The Air Force is blaming this screw-up on the Office of Special Investigations at Holloman Air Force Base in New Mexico where Kelley was stationed at the time of the incident and where he fractured the skull of his infant step-son.  He should have been entered into the NCIC database for two reasons:  first, he was convicted of a crime for which a penalty of more than a year in prison could have been imposed;  and second, he was convicted of the specific crime of domestic abuse.

Two reasons to be entered into the NCIC database and denied the ability to legally purchase guns, yet there was an "oversight" and Devin Patrick Kelley was able to buy guns and annihilate a large group of people at the little church where his ex-wife and in-laws regularly worshiped.

Even the Air Force is able to recognize the pungent odor of pig manure, and it has called on the Pentagon's Inspector General to to snoop through the reporting habits of all of the branches of service to see if these "oversights" are, in fact, common practice.

I'm betting that will be another case where the results don't surprise me.

The United States Air Force owns some of what happened in Sutherland Springs - and so does the  leadership of the entire U.S. military for its sustained antagonism toward a piece of sensible and necessary gun legislation.

Wearing a uniform does not exempt anyone from following the law.

1 comment:

Xobekim said...

I recommend that everyone read in the ruling to Voisine v. United States, 59 U.S. ___ (2016). The SCOTUSblog reports it at http://www.scotusblog.com/case-files/cases/voisine-v-united-states/. While the timing of this case occurs after the finding of domestic abuse after the conviction of Devin Patrick Kelley it serves as a strengthening of the Lautenberg Amendment.
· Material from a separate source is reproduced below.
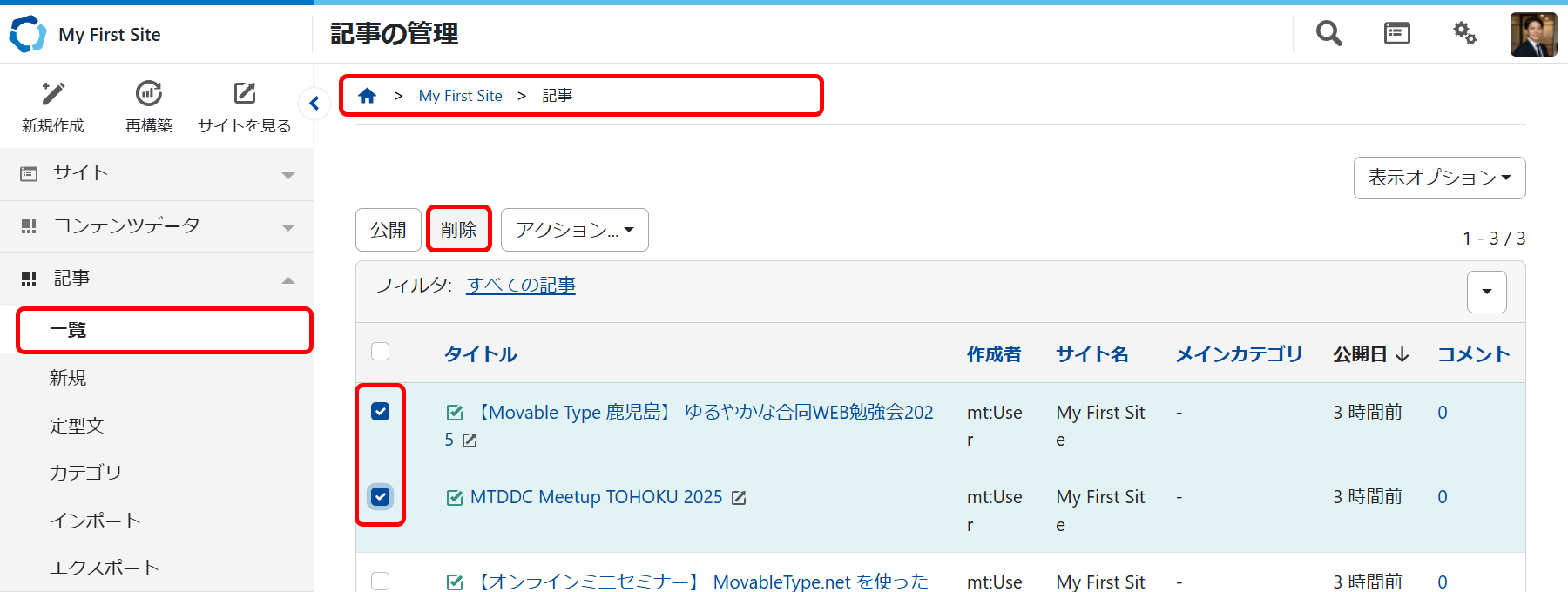Uncheck the Movable Type 鹿児島 entry checkbox
This screenshot has height=592, width=1568.
(x=380, y=411)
The case turns on the mens rea or culpable state of mind requirements for domestic abuse employed in 18 U. S. C. §922(g)(9), the Lautenberg Amendment. By a 6-2 margin the Amendment held that domestic abuse convictions, IN COURTS OF RECORD, preclude possession of firearms by the abuser. Courts of record simply mean cases not tried in city court or by a justice of the peace. For the standard to be met the defendant must have the full protections of the criminal justice system including discovery, right to counsel, trial by jury, and of course the proceedings are recorded by an official court reporter. If the defendant wants to appeal there must be a court reporter. It is important that our local prosecutors file the domestic abuse charges in a court of record.

A footnote to the dissent, Justice Sotomayor joined with Justice Thomas. I think she did so to drag the court back to the position of having the Model Penal Code’s mens rea standards applied more consistently by courts hearing criminal law matters. Too often the mens rea is assumed from the criminal act, called the actus reus.